#### What the task asks
Collect each line of the entries that holds the string "črna".

[Start of section]

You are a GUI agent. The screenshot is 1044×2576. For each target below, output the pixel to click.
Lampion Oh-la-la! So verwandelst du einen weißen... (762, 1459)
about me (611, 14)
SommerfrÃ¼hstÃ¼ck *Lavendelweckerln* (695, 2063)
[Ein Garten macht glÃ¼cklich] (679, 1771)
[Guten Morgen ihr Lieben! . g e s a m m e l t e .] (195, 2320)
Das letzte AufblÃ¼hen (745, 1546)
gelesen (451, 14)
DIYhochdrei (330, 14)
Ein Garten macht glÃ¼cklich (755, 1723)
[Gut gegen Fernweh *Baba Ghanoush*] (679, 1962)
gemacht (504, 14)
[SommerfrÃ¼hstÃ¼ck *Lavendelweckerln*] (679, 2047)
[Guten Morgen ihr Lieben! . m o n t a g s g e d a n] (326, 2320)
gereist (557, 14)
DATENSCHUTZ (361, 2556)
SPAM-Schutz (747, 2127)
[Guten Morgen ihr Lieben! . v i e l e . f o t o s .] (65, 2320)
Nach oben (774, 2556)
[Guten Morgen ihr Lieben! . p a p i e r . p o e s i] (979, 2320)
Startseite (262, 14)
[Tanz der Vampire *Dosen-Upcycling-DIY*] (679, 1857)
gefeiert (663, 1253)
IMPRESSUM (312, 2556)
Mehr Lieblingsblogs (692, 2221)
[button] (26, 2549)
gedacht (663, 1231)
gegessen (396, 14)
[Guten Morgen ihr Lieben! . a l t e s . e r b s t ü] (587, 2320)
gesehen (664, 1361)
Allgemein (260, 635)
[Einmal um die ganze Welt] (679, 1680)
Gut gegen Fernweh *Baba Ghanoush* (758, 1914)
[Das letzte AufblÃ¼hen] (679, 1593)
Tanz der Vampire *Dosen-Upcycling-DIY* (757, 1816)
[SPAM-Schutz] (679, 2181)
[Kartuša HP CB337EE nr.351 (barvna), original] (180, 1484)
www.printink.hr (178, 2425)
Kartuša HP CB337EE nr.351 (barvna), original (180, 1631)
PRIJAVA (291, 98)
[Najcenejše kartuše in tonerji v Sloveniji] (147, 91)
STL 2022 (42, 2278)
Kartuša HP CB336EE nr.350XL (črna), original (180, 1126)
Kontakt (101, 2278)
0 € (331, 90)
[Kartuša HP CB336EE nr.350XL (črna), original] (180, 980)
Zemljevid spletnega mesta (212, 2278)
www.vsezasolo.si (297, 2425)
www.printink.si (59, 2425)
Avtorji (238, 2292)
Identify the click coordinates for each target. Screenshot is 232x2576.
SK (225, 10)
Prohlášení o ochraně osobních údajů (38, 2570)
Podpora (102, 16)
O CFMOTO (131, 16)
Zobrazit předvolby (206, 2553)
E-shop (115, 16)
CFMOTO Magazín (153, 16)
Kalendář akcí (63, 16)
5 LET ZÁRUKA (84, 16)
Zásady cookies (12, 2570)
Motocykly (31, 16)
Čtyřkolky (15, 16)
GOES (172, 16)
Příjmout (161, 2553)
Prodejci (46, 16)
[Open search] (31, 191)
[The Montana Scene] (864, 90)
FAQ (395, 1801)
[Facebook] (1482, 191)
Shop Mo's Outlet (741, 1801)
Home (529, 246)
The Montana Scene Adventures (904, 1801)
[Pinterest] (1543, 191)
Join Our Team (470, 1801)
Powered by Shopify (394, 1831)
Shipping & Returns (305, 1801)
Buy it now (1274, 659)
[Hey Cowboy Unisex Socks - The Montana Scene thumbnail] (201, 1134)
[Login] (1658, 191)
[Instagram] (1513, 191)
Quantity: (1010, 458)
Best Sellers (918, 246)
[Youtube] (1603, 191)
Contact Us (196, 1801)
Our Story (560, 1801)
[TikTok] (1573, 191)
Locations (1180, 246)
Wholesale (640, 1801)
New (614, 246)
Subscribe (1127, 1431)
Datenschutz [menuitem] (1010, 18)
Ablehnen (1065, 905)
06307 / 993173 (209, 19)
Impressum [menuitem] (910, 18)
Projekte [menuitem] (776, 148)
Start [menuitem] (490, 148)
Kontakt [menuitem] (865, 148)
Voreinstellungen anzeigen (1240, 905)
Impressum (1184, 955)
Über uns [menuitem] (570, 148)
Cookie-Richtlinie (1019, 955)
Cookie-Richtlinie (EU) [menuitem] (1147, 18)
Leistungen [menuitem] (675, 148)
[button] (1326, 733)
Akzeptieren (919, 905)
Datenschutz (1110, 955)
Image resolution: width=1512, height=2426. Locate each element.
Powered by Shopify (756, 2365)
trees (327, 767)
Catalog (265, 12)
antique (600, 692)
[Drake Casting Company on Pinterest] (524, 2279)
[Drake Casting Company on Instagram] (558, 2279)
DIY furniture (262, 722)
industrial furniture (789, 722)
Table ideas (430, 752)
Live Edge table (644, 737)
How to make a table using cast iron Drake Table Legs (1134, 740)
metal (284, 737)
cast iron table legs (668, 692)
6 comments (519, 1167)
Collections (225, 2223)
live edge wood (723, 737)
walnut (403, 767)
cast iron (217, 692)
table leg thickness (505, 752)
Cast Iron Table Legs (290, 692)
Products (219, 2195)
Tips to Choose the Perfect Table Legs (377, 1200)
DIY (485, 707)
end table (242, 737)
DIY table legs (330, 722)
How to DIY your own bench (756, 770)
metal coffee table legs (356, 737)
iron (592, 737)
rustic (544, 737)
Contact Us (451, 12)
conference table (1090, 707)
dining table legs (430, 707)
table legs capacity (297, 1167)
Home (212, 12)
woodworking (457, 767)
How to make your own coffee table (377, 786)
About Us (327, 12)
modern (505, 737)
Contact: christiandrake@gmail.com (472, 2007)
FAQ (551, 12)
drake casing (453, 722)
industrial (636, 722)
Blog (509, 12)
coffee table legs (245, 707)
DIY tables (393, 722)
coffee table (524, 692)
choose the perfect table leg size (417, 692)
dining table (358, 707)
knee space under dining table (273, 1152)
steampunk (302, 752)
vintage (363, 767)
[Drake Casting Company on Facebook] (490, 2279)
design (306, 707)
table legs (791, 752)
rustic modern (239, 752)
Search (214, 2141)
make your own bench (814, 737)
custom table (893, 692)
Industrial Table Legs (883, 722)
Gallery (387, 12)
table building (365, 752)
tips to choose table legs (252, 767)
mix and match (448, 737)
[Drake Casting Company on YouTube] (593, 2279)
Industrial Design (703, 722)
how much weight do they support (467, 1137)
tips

[End of section]

#### Reply
Kartuša HP CB336EE nr.350XL (črna), original (180, 1126)
[Kartuša HP CB336EE nr.350XL (črna), original] (180, 980)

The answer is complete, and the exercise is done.